Alıntılanan metin

^^^^^^^^

Uluslararası kınamalara ve gerilimi azaltmaya yönelik diplomatik çabalara rağmen, Etiyopya’nın saldırgan eylemleri, zaten iç ve dış çatışmalarla dolu bir bölgeyi istikrarsızlaştırma tehdidi oluşturuyor.
Afyare A. Elmi ve Yusuf Hassan’ın The New York Times’ta yayımlanan bu yazısında, ortaya çıkmakta olan bu krizin karmaşıklığını ve geniş kapsamlı sonuçları ele alınıyor ve yıkıcı bir savaşı önlemek için acil küresel müdahale çağrısında bulunuluyor.
Yazının öne çıkan kısımlarını paylaşıyoruz:
“Belanın boynuzları vardır, ama kuyruğu yoktur.
Felaketin önlenebileceğini, ancak kolay kolay kontrol altına alınamayacağını ifade eden bu Somali atasözü şu anda Doğu Afrika için son derece yerinde. Bela kesinlikle kapıya dayandı. Etiyopya Başbakanı Abiy Ahmed’in yayılmacı hırsları ve pervasız planları yüzünden Afrika Boynuzu, bölgeyi tehlikeye atacak ve dünyanın geri kalanına zarar verecek bir savaşın eşiğinde. Çok geç olmadan bu savaş durdurulmalı.

^^^^^^^^

İşaretleme veri kümesinden kayıtlar:
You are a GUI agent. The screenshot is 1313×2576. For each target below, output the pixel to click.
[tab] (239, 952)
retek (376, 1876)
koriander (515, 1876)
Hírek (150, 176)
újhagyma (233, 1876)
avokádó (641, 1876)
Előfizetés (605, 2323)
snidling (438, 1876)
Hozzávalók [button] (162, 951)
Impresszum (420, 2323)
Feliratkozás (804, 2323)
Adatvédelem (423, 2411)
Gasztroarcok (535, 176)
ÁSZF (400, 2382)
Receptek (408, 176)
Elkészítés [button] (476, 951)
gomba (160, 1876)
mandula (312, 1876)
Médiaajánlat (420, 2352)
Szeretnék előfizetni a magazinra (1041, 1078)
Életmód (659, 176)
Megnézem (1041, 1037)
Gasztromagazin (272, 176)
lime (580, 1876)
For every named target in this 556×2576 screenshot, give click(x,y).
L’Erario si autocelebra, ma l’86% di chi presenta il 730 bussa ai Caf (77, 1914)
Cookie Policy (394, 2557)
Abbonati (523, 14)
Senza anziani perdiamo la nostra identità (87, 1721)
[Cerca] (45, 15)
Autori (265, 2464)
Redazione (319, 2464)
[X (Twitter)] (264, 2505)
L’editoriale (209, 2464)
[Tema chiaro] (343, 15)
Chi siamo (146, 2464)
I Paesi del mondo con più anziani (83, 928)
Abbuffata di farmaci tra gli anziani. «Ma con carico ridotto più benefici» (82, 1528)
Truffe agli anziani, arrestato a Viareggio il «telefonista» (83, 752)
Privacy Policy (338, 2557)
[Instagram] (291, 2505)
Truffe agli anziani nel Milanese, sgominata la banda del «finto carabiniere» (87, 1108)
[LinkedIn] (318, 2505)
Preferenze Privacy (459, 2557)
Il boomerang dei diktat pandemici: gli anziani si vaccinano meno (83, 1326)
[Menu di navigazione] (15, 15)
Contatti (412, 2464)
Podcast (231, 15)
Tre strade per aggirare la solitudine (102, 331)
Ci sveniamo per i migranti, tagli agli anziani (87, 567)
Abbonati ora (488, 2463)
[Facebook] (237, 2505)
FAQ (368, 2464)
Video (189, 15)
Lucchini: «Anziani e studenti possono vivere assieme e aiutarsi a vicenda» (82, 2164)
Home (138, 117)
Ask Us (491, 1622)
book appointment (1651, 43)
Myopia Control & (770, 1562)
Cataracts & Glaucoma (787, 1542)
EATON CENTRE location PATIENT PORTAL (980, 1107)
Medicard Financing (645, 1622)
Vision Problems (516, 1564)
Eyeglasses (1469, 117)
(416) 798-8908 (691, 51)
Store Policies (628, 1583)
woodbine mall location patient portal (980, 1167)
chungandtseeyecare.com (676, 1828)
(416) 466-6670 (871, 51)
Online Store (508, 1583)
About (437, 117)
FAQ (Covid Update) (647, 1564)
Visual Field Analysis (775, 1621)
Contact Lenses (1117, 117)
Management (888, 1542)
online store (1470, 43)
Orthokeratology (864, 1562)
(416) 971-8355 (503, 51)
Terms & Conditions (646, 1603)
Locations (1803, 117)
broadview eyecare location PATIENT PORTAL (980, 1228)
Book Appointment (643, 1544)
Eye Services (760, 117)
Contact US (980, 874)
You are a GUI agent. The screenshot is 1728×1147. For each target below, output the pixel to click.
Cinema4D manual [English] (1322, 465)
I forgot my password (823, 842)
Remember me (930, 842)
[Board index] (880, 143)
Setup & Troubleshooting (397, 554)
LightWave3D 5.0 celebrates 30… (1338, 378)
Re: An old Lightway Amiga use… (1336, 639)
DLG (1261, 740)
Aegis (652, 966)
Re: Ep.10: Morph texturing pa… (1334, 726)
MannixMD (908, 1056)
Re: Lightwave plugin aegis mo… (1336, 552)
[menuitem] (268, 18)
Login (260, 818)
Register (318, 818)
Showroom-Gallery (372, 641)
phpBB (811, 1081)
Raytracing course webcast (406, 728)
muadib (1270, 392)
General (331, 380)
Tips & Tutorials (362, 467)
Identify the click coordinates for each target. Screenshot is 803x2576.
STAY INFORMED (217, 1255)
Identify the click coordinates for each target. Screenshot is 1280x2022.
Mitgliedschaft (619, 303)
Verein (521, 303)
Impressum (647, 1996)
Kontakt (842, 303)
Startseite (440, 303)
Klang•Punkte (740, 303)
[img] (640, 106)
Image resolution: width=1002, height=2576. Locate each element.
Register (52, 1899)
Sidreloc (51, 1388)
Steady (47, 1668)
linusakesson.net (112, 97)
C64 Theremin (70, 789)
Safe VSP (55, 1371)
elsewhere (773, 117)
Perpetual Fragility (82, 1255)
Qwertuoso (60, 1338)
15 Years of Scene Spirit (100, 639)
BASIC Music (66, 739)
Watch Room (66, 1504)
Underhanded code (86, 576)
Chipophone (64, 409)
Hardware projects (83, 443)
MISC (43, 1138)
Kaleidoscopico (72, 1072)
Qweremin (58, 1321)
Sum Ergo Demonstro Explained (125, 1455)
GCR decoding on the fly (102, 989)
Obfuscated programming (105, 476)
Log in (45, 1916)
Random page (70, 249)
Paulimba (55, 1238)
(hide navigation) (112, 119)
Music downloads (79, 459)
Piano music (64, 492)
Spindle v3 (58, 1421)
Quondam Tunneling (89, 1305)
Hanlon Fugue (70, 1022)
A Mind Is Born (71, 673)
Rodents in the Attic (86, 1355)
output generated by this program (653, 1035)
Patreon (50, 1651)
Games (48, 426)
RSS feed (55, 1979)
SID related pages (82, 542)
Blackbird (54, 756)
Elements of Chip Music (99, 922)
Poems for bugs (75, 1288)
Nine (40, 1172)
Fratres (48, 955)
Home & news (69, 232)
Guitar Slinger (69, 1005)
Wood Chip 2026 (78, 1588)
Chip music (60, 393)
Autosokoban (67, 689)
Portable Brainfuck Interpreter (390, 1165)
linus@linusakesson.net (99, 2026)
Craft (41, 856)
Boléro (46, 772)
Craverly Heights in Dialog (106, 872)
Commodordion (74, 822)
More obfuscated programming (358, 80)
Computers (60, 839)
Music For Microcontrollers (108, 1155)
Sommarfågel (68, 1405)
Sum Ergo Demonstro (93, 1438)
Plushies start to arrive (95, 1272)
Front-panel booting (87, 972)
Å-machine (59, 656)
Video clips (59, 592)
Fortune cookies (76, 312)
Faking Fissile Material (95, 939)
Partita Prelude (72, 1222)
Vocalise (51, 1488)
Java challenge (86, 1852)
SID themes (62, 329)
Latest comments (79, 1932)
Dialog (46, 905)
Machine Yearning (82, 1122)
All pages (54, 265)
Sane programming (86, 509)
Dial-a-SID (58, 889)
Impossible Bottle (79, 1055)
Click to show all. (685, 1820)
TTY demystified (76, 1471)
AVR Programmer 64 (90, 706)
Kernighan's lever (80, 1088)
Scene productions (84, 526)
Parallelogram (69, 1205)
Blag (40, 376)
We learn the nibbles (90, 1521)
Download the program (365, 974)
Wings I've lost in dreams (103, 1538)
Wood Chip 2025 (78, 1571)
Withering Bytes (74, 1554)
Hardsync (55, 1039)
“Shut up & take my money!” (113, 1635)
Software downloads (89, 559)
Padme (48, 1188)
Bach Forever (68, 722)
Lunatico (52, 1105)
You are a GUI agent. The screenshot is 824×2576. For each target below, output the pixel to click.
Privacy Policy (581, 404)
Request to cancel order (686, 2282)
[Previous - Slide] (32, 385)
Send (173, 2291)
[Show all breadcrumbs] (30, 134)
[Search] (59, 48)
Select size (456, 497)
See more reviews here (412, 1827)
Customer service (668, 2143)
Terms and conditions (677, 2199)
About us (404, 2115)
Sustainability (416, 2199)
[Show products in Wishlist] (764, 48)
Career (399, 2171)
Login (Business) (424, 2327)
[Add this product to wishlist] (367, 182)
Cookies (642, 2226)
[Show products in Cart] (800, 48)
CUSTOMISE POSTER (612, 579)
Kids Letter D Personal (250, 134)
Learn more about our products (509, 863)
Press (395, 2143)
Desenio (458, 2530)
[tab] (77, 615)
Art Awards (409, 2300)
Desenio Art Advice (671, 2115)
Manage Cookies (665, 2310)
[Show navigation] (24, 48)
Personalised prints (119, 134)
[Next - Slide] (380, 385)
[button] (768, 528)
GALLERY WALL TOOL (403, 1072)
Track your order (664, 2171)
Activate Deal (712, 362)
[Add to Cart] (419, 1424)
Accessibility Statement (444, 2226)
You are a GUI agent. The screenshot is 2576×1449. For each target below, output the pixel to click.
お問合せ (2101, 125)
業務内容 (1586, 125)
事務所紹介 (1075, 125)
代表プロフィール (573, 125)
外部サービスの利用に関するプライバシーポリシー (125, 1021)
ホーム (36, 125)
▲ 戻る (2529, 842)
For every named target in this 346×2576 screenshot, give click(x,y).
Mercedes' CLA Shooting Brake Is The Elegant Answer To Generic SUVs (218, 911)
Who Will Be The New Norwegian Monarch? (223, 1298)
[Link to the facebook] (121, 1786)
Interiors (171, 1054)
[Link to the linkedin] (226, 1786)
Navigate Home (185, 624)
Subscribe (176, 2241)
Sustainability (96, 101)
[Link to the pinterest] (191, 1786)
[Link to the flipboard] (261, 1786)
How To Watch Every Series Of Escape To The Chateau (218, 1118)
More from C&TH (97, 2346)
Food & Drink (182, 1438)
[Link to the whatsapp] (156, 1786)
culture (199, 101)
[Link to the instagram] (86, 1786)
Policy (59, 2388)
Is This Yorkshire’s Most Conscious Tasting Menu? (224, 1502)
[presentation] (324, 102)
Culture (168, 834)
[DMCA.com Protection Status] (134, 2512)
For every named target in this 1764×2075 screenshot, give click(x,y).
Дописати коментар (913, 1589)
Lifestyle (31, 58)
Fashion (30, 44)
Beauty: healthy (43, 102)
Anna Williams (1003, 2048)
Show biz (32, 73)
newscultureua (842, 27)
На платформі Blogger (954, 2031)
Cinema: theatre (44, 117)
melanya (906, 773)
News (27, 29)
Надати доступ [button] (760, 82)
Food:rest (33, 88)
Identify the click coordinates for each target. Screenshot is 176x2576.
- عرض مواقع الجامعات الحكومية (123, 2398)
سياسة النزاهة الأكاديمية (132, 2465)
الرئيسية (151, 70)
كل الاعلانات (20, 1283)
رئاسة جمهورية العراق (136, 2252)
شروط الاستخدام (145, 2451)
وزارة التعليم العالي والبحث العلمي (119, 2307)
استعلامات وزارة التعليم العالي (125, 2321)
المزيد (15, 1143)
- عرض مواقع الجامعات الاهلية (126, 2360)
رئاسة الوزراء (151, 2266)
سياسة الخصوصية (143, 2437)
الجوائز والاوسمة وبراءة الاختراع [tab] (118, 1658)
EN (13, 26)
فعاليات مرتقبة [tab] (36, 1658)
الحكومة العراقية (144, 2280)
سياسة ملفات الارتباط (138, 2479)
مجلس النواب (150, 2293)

^^^^^^^^

Görevleriniz
**A.** Afrika Boynuzu'ndaki savaş tehlikesini konu alan metne göre yazı hangi gazetede yayımlanmıştır?
**B.** Afrika Boynuzu'ndaki savaş tehlikesini konu alan metni, son cümlesinin ardından devam ettirin.

Alıştırma sonuçları
**A.** The New York Times'ta.

**B.**
Çatışmanın başlıca tetikleyicisi, Abiy’nin Etiyopya’yı bir kıyı devleti yapma takıntısı. Geçen yıl, Etiyopya’nın karaya hapsolmuş kalamayacağını; ya müzakere yoluyla ya da zorla denize erişmesi gerektiğini ilan etti. Etiyopya’yı çevreleyen beş kıyı ülkesinin en zayıfı olan Somali, bariz hedefti. 1 Ocak’ta Abiy, Somali’nin kuzeybatısında kendi kendini bağımsız ilan eden bir ayrılıkçı cumhuriyet olan Somaliland cumhurbaşkanı ile bir mutabakat zaptı imzaladı. Somaliland’ı resmen tanıması karşılığında Etiyopya, Aden Körfezi’nde 12 millik bir deniz üssü kazanacaktı. Abiy artık bir sahile sahip olacaktı.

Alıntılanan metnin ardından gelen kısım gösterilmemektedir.